Rows ::
<<<<

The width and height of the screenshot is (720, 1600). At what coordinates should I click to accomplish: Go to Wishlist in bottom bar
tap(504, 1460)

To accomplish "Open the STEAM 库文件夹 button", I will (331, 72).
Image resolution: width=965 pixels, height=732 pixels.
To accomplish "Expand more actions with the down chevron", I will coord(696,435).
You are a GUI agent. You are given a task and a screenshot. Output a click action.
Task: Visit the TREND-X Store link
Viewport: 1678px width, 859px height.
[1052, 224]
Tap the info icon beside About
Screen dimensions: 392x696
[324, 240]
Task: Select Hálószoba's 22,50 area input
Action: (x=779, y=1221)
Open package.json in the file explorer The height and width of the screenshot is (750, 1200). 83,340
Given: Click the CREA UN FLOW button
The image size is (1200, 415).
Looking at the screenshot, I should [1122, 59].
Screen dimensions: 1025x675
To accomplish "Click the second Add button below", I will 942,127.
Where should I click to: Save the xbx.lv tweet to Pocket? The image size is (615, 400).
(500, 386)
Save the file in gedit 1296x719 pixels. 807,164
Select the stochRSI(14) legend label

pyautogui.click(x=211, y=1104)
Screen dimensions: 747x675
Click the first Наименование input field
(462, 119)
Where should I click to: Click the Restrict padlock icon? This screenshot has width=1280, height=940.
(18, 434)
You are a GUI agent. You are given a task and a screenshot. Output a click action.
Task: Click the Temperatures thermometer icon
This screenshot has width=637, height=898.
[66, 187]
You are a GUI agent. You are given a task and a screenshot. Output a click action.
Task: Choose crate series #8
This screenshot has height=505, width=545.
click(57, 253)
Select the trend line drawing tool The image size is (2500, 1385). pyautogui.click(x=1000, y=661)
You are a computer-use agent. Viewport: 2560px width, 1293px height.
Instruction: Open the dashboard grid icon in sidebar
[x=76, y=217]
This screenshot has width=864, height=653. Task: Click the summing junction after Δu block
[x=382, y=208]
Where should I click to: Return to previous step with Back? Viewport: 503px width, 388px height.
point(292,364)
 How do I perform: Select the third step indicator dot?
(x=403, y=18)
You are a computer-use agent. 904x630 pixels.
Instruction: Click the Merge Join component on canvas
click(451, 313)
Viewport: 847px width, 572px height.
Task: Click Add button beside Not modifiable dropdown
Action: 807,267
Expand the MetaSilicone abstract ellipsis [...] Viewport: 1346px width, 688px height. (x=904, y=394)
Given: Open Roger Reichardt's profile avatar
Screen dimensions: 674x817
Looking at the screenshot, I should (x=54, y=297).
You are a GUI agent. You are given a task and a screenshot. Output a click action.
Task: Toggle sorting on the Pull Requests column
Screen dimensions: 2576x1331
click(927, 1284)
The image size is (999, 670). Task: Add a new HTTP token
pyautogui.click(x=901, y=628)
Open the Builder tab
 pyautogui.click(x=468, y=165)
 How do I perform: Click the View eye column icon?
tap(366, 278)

>>>>

Write out all of the records above again, copying every line without any change.

Final answer ::
The width and height of the screenshot is (720, 1600). At what coordinates should I click to accomplish: Go to Wishlist in bottom bar
tap(504, 1460)

To accomplish "Open the STEAM 库文件夹 button", I will (331, 72).
Image resolution: width=965 pixels, height=732 pixels.
To accomplish "Expand more actions with the down chevron", I will coord(696,435).
You are a GUI agent. You are given a task and a screenshot. Output a click action.
Task: Visit the TREND-X Store link
Viewport: 1678px width, 859px height.
[1052, 224]
Tap the info icon beside About
Screen dimensions: 392x696
[324, 240]
Task: Select Hálószoba's 22,50 area input
Action: (x=779, y=1221)
Open package.json in the file explorer The height and width of the screenshot is (750, 1200). 83,340
Given: Click the CREA UN FLOW button
The image size is (1200, 415).
Looking at the screenshot, I should [1122, 59].
Screen dimensions: 1025x675
To accomplish "Click the second Add button below", I will 942,127.
Where should I click to: Save the xbx.lv tweet to Pocket? The image size is (615, 400).
(500, 386)
Save the file in gedit 1296x719 pixels. 807,164
Select the stochRSI(14) legend label

pyautogui.click(x=211, y=1104)
Screen dimensions: 747x675
Click the first Наименование input field
(462, 119)
Where should I click to: Click the Restrict padlock icon? This screenshot has width=1280, height=940.
(18, 434)
You are a GUI agent. You are given a task and a screenshot. Output a click action.
Task: Click the Temperatures thermometer icon
This screenshot has width=637, height=898.
[66, 187]
You are a GUI agent. You are given a task and a screenshot. Output a click action.
Task: Choose crate series #8
This screenshot has height=505, width=545.
click(57, 253)
Select the trend line drawing tool The image size is (2500, 1385). pyautogui.click(x=1000, y=661)
You are a computer-use agent. Viewport: 2560px width, 1293px height.
Instruction: Open the dashboard grid icon in sidebar
[x=76, y=217]
This screenshot has width=864, height=653. Task: Click the summing junction after Δu block
[x=382, y=208]
Where should I click to: Return to previous step with Back? Viewport: 503px width, 388px height.
point(292,364)
 How do I perform: Select the third step indicator dot?
(x=403, y=18)
You are a computer-use agent. 904x630 pixels.
Instruction: Click the Merge Join component on canvas
click(451, 313)
Viewport: 847px width, 572px height.
Task: Click Add button beside Not modifiable dropdown
Action: 807,267
Expand the MetaSilicone abstract ellipsis [...] Viewport: 1346px width, 688px height. (x=904, y=394)
Given: Open Roger Reichardt's profile avatar
Screen dimensions: 674x817
Looking at the screenshot, I should (x=54, y=297).
You are a GUI agent. You are given a task and a screenshot. Output a click action.
Task: Toggle sorting on the Pull Requests column
Screen dimensions: 2576x1331
click(927, 1284)
The image size is (999, 670). Task: Add a new HTTP token
pyautogui.click(x=901, y=628)
Open the Builder tab
 pyautogui.click(x=468, y=165)
 How do I perform: Click the View eye column icon?
tap(366, 278)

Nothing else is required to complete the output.